[Recorded data]
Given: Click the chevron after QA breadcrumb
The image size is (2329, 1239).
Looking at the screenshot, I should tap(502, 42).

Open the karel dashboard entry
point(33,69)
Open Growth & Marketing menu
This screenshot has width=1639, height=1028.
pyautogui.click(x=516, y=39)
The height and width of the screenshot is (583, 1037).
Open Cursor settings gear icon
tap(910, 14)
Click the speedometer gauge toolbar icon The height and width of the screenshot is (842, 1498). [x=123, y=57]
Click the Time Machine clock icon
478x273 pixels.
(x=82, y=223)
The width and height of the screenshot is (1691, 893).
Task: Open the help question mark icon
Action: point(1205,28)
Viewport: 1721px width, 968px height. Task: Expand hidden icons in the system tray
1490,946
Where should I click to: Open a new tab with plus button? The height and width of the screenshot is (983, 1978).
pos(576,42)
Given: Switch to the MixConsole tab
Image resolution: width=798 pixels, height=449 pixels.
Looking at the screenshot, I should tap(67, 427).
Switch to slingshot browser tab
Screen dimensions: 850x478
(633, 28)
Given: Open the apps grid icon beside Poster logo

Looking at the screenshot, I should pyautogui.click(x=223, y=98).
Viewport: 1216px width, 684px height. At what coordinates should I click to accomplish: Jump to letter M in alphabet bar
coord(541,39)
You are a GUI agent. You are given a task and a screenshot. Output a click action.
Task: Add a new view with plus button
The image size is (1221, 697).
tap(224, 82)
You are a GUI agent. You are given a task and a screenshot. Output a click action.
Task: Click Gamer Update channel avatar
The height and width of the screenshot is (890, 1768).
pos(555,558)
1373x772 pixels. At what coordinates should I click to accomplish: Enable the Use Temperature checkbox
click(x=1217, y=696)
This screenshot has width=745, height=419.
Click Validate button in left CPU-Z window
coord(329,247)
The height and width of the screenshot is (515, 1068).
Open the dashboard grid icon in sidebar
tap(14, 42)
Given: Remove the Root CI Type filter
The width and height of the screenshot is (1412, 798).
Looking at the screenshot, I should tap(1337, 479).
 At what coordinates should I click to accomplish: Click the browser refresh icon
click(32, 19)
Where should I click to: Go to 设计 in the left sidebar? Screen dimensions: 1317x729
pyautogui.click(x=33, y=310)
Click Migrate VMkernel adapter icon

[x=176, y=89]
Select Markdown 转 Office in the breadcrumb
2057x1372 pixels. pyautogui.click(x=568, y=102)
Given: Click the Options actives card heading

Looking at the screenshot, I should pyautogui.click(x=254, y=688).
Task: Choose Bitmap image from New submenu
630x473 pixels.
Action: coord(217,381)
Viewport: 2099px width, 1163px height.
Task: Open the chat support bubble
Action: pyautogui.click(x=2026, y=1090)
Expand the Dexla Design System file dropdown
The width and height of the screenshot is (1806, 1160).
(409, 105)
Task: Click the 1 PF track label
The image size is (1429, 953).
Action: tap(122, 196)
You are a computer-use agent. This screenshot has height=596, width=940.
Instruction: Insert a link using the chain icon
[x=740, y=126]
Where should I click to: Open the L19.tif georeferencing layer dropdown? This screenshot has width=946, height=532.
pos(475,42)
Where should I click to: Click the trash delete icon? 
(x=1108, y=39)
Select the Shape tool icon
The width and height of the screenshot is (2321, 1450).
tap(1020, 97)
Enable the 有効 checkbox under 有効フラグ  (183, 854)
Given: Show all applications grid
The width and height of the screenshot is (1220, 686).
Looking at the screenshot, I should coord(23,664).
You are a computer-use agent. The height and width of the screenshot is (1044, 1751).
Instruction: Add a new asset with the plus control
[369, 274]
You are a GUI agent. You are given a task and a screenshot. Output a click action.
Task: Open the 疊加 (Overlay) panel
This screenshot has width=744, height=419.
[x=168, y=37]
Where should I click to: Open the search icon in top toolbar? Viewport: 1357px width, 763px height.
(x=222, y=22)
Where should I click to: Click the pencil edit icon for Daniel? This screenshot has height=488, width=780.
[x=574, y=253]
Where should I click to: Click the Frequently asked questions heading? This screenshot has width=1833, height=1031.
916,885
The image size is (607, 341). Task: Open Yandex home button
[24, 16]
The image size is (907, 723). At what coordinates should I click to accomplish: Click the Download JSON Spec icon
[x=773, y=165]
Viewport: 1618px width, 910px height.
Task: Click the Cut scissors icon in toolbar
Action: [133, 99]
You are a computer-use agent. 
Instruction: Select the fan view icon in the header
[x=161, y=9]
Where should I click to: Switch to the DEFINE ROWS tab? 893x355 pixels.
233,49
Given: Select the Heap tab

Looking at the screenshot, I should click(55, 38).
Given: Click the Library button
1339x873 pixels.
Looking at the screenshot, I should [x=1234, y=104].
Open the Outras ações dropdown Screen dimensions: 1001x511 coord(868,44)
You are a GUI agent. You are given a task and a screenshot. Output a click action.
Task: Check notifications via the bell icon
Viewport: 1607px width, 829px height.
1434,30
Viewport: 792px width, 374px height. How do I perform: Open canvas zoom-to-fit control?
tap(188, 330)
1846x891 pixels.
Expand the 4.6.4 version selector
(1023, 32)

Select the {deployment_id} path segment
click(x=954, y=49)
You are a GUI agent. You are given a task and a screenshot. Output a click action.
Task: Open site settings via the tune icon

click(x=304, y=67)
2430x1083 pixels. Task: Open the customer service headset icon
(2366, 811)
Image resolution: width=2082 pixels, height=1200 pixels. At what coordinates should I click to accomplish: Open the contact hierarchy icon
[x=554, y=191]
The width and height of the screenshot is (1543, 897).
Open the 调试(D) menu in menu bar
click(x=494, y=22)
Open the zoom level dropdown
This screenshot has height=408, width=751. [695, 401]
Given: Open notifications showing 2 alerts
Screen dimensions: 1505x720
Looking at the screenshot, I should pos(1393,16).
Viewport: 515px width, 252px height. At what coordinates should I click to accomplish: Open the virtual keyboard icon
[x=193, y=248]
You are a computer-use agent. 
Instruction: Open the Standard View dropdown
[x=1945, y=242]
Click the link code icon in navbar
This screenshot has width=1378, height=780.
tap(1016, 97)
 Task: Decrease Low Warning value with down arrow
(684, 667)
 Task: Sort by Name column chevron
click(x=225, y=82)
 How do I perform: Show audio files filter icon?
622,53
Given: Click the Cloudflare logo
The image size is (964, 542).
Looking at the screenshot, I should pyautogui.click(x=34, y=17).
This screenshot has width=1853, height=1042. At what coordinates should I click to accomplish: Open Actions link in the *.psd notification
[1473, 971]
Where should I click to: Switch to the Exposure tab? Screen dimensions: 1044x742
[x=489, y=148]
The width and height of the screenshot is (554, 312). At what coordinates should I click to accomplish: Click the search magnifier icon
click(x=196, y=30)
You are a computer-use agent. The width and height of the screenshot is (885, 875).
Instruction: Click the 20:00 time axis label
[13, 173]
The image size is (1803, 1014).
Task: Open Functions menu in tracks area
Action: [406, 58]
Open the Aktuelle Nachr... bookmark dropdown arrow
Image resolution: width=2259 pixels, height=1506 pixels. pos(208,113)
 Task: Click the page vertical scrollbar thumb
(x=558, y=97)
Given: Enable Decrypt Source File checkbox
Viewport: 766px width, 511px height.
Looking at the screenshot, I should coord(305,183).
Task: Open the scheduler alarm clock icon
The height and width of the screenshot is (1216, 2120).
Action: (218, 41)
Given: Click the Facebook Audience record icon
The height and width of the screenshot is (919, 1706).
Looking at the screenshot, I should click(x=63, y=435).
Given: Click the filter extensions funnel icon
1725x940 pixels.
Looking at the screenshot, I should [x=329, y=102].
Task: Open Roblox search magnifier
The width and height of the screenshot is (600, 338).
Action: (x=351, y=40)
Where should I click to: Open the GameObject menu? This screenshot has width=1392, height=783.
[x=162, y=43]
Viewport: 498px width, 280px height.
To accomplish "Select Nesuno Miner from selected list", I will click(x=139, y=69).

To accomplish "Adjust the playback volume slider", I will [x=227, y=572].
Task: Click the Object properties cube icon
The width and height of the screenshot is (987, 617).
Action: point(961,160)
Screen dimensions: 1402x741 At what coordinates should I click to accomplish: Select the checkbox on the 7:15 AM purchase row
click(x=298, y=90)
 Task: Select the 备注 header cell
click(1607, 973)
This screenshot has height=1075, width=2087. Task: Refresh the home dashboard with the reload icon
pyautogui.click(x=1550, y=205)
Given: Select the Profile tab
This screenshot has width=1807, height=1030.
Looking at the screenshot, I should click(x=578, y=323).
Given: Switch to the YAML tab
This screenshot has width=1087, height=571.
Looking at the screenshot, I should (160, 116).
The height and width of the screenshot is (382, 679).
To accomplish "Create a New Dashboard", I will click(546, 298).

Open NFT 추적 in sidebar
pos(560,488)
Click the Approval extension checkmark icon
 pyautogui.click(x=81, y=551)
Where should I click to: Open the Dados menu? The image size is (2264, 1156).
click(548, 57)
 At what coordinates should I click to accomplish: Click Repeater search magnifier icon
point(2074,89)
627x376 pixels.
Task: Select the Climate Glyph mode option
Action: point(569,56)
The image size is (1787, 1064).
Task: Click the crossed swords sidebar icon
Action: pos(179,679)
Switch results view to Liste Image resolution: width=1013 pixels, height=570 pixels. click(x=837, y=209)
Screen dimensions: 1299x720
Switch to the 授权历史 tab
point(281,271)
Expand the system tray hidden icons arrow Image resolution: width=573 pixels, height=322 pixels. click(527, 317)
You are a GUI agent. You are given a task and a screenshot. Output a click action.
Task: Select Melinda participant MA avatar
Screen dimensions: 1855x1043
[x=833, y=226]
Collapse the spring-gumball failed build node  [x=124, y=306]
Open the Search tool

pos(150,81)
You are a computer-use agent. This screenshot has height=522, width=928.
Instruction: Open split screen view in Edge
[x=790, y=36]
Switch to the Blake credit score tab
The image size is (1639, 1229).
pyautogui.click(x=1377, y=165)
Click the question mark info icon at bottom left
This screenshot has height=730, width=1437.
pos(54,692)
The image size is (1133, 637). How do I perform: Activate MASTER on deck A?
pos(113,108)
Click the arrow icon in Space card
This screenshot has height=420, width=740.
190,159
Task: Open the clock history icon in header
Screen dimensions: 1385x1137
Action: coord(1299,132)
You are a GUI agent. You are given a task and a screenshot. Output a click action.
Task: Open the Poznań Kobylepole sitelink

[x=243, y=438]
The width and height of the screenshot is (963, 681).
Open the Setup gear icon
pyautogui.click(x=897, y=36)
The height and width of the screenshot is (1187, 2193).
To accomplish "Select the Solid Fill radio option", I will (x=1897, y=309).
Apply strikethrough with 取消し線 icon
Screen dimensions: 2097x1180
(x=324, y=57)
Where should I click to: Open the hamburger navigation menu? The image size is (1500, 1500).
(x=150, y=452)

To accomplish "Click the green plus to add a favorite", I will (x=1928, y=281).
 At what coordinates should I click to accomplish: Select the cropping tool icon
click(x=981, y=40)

Task prompt
Take the records above and return, word for word, only the lines that fall from the line with "This screenshot has height=420, width=740." to the line with "The height and width of the screenshot is (1187, 2193).", both of them included.

Result of this exercise
This screenshot has height=420, width=740.
190,159
Task: Open the clock history icon in header
Screen dimensions: 1385x1137
Action: coord(1299,132)
You are a GUI agent. You are given a task and a screenshot. Output a click action.
Task: Open the Poznań Kobylepole sitelink

[x=243, y=438]
The width and height of the screenshot is (963, 681).
Open the Setup gear icon
pyautogui.click(x=897, y=36)
The height and width of the screenshot is (1187, 2193).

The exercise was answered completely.